TASK INSTRUCTIONS:
Take the entries below and reproduce exactly the portion that begins at the line containing "How do I perform: Click" and ends at the line containing "Where should I", keeping both ends, dropping pictures, and adding nothing else.

SUPPLIED RECORDS:
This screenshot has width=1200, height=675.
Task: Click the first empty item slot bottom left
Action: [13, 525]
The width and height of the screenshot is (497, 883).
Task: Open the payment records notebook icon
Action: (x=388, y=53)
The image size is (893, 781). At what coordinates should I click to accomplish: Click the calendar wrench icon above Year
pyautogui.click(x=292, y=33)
---
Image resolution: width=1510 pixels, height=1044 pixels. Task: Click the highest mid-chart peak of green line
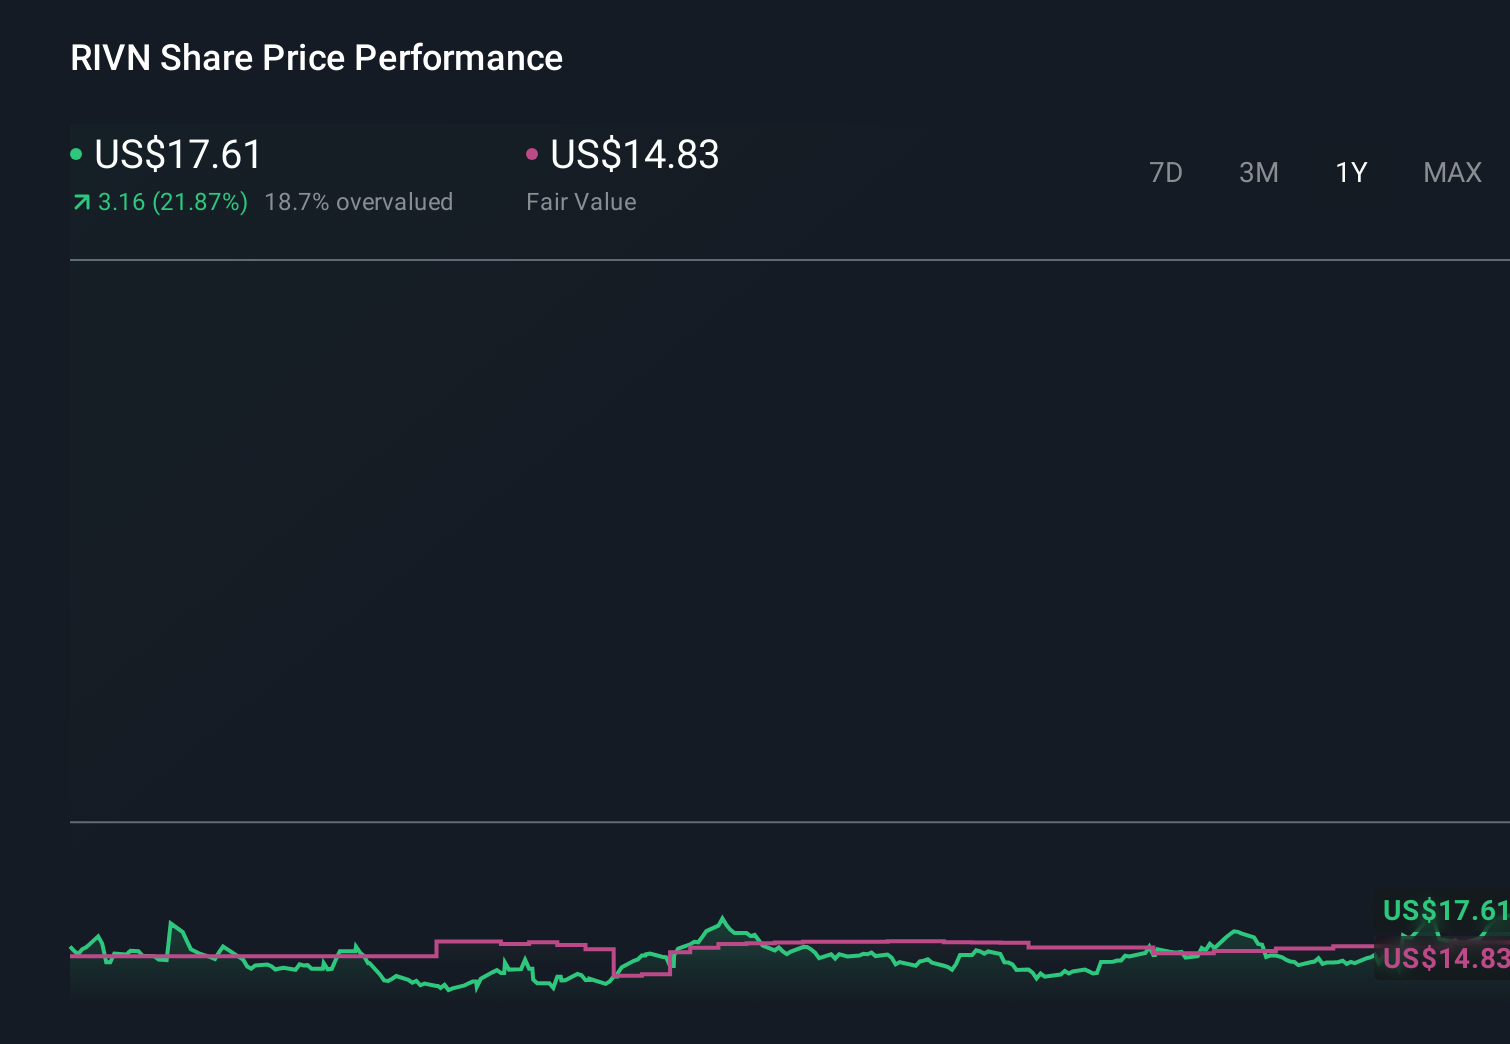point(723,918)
--
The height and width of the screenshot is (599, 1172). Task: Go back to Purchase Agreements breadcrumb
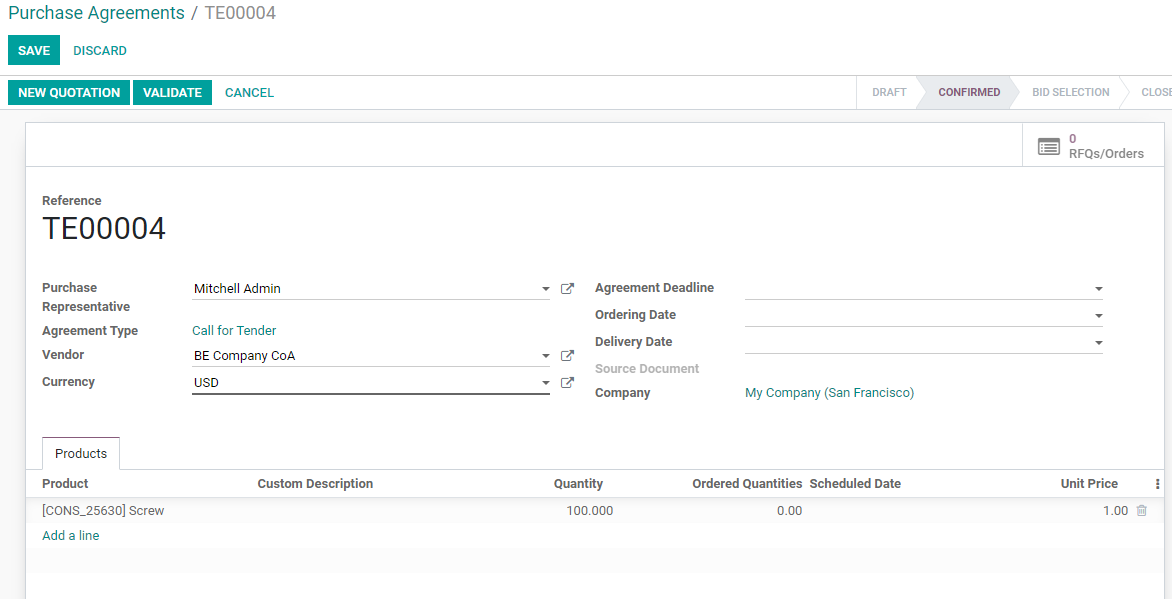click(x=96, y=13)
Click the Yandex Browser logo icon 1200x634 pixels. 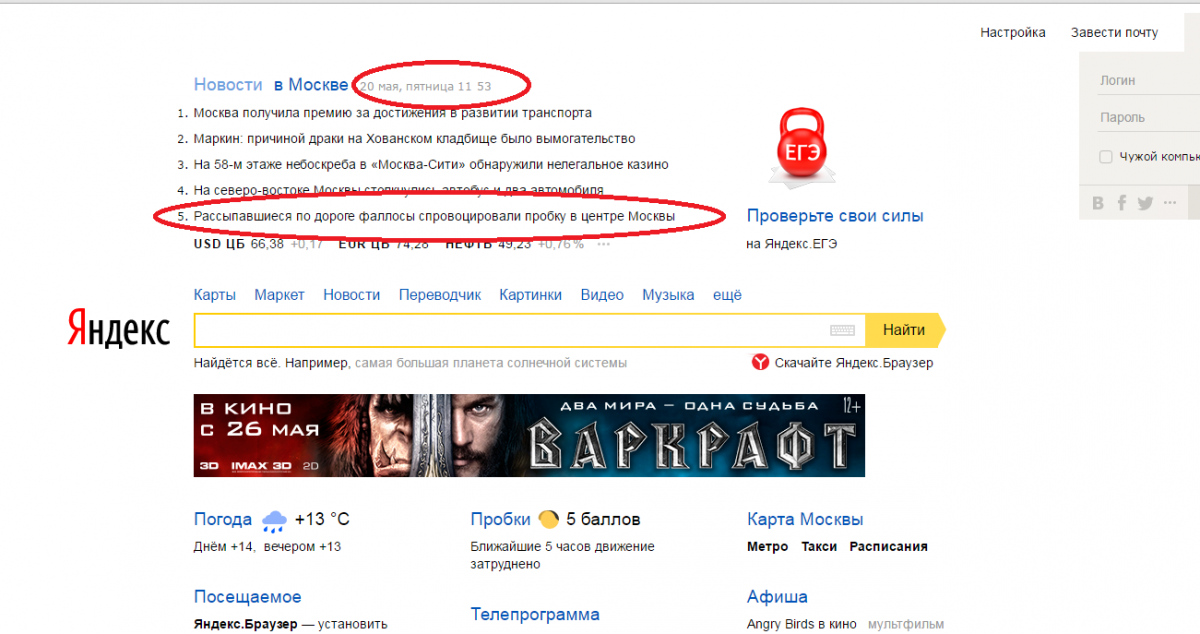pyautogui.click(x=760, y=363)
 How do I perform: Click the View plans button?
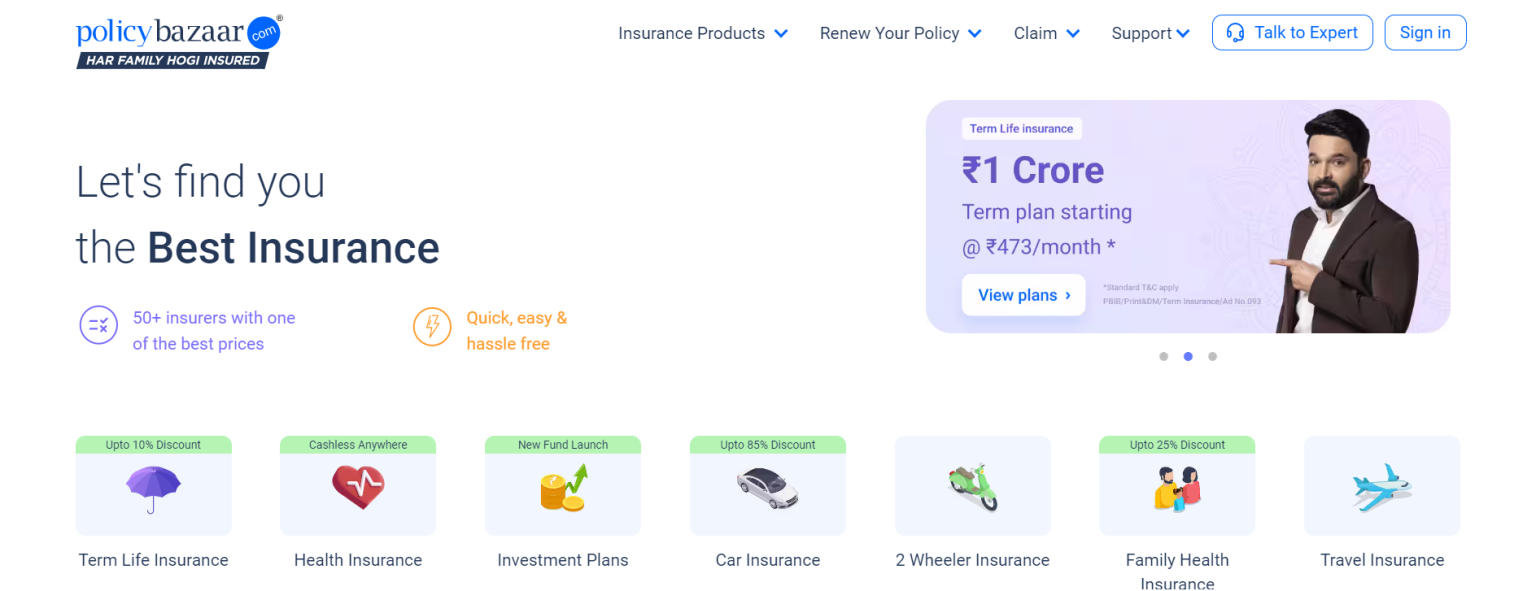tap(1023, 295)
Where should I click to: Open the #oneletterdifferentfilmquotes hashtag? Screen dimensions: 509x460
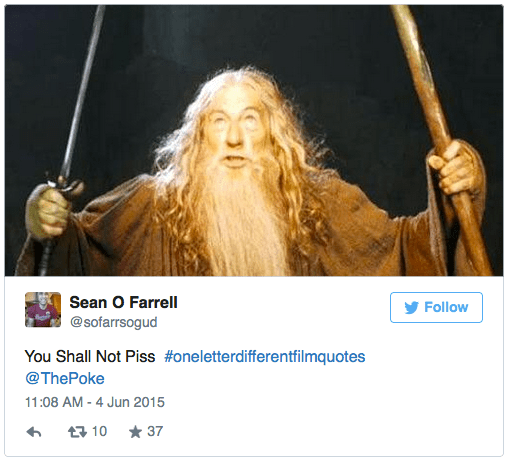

RESULT OF THIS EXERCISE:
 How do I perform: Click the View plans button?
tap(1023, 295)
Where should I click to: Open the #oneletterdifferentfilmquotes hashtag? Screen dimensions: 509x460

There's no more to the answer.